● DOCUMENT EXTRACT:
▬▬▬▬▬▬▬▬▬▬

"Difficult"?

Jules Siegel jsiegel at pdc.caribe.net.mx
Wed May 21 20:28:47 CDT 1997


At 01:17 PM 05/21/97 PDT, seandkle at sybase.com (Sean Klein) wrote:

>Semi-related to this: Truman Capote wrote "In Cold Blood" at a tenth-grade
level
>despite obvious ability to produce much superior prose.  He did this
>intentionally.

I disagree with "much superior prose."

In my set of literary definitions, clarity is one of the chief qualities of
superior prose, Number One, in fact.

Convoluted sentences, to me, are evidence of a lack of discipline. They are
often a writer's first attempts at getting an idea down on paper. It's quite
a bit of work to untangle them and sort out the various thoughts and put
them in simple declarative sentences. Doing this while maintaining pleasing
rhythm and tone is especially difficult.

It requires even more discipline to slow your mind down and see your
meanings in full before inflicting them on your reader.

I think that Pynchon is at his most superior when he's writing clearly.
Someone said earlier that his writing is actually often quite clear, but his
plots are difficult. I think that's because he doesn't have plots in the
conventional sense. It's one of the more appealing qualities of his writing.
You don't have to begin Gravity's Rainbow at the beginning. There is no
beginning. It does open with a specific scene, but the book's organization
is topological rather than logical. It describes a space and its contents,
which relate to each other the way furniture and decorations in a room
relate to the room and to each other. There is some sense of chronological
time, but it is not very important in the novel's structure, which takes you
through an exploration of a multi-dimensional map.

▬▬▬▬▬▬▬▬▬▬

● Entries from a collection:
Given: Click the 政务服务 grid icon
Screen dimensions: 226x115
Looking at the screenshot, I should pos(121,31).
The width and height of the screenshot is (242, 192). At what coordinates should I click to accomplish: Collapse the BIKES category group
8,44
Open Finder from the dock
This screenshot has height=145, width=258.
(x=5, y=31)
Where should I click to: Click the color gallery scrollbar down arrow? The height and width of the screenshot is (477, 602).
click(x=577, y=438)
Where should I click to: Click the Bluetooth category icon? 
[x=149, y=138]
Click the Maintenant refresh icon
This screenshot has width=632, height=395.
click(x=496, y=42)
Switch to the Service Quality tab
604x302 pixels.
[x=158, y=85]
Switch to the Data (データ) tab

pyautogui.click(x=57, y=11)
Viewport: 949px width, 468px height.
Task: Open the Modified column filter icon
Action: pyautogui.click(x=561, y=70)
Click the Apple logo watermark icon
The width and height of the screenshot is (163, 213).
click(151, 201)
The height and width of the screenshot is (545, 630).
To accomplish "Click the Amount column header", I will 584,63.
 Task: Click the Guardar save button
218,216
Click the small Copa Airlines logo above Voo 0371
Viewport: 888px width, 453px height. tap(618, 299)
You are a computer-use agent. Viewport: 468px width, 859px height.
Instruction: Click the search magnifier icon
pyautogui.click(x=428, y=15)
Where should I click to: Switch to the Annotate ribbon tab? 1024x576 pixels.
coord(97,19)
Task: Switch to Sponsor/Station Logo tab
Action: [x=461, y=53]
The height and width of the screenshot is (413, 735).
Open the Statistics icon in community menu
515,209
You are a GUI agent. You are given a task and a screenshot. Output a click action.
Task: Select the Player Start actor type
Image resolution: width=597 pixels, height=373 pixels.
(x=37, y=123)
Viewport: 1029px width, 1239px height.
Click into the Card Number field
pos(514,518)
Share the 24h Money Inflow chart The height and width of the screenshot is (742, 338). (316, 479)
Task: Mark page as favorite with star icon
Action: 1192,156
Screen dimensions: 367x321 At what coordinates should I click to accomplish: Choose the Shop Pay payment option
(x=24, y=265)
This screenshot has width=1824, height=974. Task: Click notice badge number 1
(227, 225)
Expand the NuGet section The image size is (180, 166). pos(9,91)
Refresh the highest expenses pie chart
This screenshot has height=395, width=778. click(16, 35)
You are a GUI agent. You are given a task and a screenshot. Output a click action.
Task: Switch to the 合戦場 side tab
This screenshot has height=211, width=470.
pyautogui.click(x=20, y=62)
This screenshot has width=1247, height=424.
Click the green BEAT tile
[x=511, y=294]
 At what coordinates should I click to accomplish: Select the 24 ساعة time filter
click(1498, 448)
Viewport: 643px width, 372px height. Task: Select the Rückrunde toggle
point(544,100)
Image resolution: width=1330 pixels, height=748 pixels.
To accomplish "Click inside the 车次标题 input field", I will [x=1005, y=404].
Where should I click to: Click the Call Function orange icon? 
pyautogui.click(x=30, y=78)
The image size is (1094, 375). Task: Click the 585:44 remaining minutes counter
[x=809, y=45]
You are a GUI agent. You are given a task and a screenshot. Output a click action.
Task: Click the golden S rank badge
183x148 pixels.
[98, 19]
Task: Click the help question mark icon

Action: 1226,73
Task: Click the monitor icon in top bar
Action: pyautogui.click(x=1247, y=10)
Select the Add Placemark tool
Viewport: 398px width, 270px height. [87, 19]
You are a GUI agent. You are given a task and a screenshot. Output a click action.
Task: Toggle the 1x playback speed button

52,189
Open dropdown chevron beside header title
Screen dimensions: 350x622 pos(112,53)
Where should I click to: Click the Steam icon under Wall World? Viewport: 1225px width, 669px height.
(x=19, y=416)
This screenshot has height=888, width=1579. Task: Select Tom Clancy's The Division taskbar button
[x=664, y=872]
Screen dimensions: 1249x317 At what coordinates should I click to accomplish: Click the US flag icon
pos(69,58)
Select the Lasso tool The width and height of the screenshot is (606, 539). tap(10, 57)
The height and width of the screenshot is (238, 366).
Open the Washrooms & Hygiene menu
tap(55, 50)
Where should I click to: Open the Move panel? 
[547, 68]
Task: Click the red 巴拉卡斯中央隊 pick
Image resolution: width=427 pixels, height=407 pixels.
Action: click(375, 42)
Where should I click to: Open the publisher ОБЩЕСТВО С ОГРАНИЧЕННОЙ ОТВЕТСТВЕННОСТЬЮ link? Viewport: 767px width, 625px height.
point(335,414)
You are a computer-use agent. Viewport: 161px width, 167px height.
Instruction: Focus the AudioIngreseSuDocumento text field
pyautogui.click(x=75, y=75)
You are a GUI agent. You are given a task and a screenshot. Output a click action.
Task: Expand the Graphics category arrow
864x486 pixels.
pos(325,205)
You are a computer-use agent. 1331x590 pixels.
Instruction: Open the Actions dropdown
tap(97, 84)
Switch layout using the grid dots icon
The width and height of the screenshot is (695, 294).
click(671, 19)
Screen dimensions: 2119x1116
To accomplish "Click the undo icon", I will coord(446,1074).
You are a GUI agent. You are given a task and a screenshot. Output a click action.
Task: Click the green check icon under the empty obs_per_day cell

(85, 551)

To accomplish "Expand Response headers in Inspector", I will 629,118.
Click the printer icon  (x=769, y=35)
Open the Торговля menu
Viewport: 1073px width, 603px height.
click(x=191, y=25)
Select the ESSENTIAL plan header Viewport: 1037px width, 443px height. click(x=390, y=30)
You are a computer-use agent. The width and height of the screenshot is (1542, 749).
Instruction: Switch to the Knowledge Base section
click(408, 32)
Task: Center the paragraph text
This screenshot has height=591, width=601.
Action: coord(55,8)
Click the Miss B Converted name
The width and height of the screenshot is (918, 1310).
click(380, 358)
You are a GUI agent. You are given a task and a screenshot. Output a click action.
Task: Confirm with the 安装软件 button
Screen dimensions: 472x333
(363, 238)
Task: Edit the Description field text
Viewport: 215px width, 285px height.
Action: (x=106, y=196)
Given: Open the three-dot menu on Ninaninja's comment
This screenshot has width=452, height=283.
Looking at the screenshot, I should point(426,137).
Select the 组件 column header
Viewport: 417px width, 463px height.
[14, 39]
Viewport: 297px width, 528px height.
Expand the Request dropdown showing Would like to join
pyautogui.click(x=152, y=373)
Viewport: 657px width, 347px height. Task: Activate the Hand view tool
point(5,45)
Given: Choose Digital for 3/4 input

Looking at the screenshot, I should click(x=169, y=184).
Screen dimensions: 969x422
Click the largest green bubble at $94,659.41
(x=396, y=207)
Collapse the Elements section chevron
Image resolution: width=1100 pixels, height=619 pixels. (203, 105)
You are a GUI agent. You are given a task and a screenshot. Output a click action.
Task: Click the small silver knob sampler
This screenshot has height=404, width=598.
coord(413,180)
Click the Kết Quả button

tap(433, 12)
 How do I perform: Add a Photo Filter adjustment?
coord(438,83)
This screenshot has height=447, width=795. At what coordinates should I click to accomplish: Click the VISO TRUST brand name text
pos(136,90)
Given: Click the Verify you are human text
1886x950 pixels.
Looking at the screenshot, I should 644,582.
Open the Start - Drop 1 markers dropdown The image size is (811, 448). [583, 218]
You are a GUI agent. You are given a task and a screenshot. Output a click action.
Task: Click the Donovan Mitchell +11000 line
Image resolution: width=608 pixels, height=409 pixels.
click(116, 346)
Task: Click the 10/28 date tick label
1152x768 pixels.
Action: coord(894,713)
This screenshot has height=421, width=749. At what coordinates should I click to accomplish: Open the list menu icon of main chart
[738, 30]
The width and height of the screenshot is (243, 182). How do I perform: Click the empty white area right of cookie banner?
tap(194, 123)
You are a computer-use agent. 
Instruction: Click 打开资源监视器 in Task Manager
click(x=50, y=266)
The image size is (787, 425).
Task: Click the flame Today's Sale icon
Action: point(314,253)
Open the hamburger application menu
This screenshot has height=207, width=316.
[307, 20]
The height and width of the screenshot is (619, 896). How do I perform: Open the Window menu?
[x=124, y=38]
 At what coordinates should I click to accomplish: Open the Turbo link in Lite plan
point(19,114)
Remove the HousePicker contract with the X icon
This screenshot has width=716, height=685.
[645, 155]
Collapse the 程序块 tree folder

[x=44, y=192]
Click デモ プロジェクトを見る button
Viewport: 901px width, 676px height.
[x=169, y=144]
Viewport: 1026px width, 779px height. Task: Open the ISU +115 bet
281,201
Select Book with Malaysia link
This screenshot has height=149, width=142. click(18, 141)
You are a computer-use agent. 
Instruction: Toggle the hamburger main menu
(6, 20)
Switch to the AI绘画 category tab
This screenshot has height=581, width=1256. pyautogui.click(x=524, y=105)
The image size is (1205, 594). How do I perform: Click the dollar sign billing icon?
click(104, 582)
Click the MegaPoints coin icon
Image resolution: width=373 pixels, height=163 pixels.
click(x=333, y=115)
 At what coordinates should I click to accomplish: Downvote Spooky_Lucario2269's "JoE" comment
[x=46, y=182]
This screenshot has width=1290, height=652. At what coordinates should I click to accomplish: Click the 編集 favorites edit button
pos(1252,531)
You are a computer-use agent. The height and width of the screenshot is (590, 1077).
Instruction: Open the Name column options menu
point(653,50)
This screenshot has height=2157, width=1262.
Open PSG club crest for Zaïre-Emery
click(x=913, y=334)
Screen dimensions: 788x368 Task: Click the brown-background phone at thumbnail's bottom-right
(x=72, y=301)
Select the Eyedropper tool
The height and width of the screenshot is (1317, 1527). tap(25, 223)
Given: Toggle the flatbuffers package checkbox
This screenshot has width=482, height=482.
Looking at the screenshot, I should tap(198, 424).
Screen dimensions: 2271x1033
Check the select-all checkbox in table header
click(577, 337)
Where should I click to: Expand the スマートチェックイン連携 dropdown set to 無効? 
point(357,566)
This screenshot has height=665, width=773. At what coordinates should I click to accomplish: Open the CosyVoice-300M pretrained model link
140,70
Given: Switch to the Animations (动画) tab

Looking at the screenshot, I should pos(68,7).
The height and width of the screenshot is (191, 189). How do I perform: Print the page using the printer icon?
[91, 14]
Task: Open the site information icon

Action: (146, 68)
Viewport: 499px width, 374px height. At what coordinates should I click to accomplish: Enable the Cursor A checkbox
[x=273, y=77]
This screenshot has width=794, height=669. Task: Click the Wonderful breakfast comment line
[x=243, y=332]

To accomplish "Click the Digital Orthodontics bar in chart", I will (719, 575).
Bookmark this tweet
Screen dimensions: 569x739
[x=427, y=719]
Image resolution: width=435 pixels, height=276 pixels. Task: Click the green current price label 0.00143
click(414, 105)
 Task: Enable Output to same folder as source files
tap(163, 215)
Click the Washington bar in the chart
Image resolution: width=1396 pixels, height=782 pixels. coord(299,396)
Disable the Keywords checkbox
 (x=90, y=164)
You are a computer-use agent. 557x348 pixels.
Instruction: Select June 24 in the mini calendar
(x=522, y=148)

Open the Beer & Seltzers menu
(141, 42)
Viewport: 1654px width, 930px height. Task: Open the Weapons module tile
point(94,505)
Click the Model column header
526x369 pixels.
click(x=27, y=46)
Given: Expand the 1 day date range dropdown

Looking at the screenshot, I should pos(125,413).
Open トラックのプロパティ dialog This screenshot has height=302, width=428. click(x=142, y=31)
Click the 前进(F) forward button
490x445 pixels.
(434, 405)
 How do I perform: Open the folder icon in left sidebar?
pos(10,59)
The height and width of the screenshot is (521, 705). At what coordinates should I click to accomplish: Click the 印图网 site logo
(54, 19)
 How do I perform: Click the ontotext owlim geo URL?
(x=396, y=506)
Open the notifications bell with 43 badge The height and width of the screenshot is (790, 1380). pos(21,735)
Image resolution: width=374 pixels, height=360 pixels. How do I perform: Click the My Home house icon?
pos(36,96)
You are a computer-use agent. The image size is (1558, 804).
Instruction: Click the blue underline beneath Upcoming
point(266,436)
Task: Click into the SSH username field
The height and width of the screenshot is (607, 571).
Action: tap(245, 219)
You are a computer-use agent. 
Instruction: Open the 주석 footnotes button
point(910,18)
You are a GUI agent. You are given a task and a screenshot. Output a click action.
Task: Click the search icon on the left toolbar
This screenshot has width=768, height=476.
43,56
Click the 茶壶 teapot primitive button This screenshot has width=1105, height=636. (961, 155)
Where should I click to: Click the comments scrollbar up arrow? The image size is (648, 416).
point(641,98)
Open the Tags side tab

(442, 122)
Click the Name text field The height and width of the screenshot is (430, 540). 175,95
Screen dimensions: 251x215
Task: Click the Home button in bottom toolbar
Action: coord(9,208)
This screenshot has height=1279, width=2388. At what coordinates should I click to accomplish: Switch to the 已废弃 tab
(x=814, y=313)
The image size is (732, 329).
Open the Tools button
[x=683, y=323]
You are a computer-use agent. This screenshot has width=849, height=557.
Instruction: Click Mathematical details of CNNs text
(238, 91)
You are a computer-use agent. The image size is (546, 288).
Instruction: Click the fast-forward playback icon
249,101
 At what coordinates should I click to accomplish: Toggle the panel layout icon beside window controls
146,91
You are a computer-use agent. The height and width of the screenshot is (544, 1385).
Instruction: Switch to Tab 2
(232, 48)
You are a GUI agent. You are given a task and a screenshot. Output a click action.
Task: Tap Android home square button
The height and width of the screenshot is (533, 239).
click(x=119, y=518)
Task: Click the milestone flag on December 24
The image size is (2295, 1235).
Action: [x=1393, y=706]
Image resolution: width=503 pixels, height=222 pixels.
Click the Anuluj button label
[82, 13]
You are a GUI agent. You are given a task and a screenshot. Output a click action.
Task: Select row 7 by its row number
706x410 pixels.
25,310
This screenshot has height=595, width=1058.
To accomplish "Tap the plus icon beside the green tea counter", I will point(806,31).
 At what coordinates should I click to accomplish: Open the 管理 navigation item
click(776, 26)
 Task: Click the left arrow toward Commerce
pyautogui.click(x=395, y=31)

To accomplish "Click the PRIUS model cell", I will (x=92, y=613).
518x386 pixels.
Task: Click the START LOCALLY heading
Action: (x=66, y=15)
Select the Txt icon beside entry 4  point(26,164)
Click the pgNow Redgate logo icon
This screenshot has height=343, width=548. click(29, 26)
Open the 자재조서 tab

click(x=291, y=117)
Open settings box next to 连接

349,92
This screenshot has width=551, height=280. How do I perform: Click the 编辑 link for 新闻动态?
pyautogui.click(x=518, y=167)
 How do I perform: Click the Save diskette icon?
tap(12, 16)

▬▬▬▬▬▬▬▬▬▬

● WRITTEN TASK: Carry on the mailing-list post about clear prose and the structure of Gravity's Rainbow from the point where it ends. Nothing in the entries is required for this.

● TASK ANSWER:
The space described by this map is Gravity's Rainbow -- the parabola of the
rocket vs the arc of the rainbow, but also the whole range of life as seen
in the most primitive form -- just shit rearranging itself in new forms
through eternity. I think that's the reason for so much fecal imagery.

When I first started corresponding with Andrew Dinn, I wrote:

"I wonder if anyone has commented on what it means: we are Gravity's
Rainbow. You know-the spectrum is a manifestation of light energy. So
Gravity's Rainbow would be the spectrum of gravity -- all that has mass, I
guess. But I don't really think it applies, because gravity isn't energy;
it's an effect of the shape of space, supposedly. I think it's really just
another manifestation of what we call sexual attraction, love, that which
brings one to join with another."

Andrew replied: "Bravo Jules, but you should be writing this to the list.
Others have played with that idea but usually without communicating what
lies behind it so succinctly and cogently."

This is how I got involved in all this to begin with. Thanks a lot, Andrew.
But let us continue. I wrote that on the basis of skimming the book in 1974.
In the past few weeks I've been looking through it more carefully. I think
my initial reaction was correct.

Gravity's Rainbow is the Periodic Table of the Elements acted out by cartoon
puppets. Think of a school play with kids in colored costumes being the
different colors of the spectrum -- Red, Orange, Yellow, Green, Blue,
Indigo, Violet -- and acting out little skits with songs symbolizing the
nature of each color. Now extend the metaphor to the Elements, only use
weirdos to play them. They are kind of crawling around in the muck bopping
each other like the Three Stooges. They rise up in spirit and become
beautiful and glowing and then they sink back into the muck again -- or the
Rocket sinks them again. Or They contrive to keep them down.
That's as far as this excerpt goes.